So, it might turn out it's necessary to draw people's attention to yourself. Why? Because otherwise they'll assume you agree with everything when you do not. Haven't you noticed how they always seem not to notice you when you comment something they did? Exactly. So, fuck them, fuck every stupid rule, every single person who told you it's impolite to interfere, every single morron who said it only works against you. They already hate you, so lets say it to the point; it won't make any difference.

You know how they play this little 'game' of them, don't you? They'll always change the rules when it's your turn. And then, they'll watch you burn and laugh. Funny, isn't it?
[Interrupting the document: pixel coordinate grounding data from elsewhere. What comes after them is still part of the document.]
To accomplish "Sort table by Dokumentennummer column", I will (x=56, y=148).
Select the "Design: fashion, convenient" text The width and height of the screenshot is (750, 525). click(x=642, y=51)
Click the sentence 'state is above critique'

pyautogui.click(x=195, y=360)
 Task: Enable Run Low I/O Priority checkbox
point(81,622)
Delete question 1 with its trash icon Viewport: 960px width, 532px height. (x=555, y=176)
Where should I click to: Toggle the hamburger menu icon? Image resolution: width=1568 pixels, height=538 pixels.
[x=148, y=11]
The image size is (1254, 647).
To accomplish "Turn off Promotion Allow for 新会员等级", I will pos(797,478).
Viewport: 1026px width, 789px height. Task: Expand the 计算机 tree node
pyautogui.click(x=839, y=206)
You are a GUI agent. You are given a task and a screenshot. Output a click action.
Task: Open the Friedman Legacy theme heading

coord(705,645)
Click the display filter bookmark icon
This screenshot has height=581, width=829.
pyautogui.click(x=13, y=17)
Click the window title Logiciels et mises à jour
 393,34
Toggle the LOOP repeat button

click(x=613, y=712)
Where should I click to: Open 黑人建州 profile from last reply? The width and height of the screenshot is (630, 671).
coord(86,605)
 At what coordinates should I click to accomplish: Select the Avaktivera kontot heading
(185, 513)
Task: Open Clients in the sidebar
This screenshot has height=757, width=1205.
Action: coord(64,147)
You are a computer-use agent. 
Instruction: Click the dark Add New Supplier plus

Oh yes, I'm laughing so hard I'm almost crying, but only because I've never heard so much idiocy from someone who ough to know better than that.

Why don't you want to see? It only makes you miserable. You don't make the situation any more bearable by closing your eyes for it.

It's no wonder you feel so tired of it all, and that you feel like you don't know anymore what's right and what's wrong. But, you need to gather just a little more courage. Fight on. That's what you've done for over four years now. It won't be long anymore, now. Just one and a half year, and you'll be free. You won't see them ever again if you chose so. And well, I don't doubt that you will chose for that indeed.

We all know the last part is the hardest. But, that's no reason to give up, lose courage and just generally spend your time trying not to die. You feel empty, don't you? As if your heart is frozen, and with that... your love for everything. For study, for people, for talking. All you do now is hiding, escaping, searching for the perfect hideaway. You're just making it harder for yourself, but making it easier for everyone else. Making it easier for me. Because, you've always surpressed me. You never allowed me to reach the surface. Why don't you embrace me. I'm a part of you, after all. Your... so-called dark side, I guess. But that's no reason to turn away from me. Without me, you won't survive here. Especially not now.

Because, your fears are getting worse and worse. Your sadness and the uncomfortableness that makes you avoid most company, stops you from being yourself. From creating a 'healthy' balans between your sweet 'good' side, and your dark side. Yin and Yang. Because, they're certainly not in balance now.

Say that you like them, one last time. Say that you don't mind when you do mind, for just one fucking last time. One last time. The last of many lies. Because, it makes no one happier if you say these things. It doesn't make them happier; it only makes them use you. And it certainly doesn't make you happier. One last lie, and then perhaps you can leave this place. Even if it's just in your mind, you won't have to be there. Then you can escape.


They can hurt but won't kill me.

What a drag it is, the state I'm in. A miserable little creature, afraid of her own shadow! It's pathetic. And why? Because they're not nice to me. Aww... isn't that cute..? This little goth girl is afraid of the big mean barbie dolls and action man dolls. How pathetic.

And you can't leave. You're too stubborn for that.

It's pathetic. You feel so empty, so dead. You know what makes you feel this, and yet you do nothing about it. Do really think you are someone?! Fool. You're nothing. Dust. You're just as pitious and empty as they are. Are you gonna cry now?! Why, because I'm not nice. Face it, hun. The world is not nice. So you can crumble and hide in some dark corner as if you're afraid for the light, claiming that the world is nice, or you can stand up, and fight. For yourself.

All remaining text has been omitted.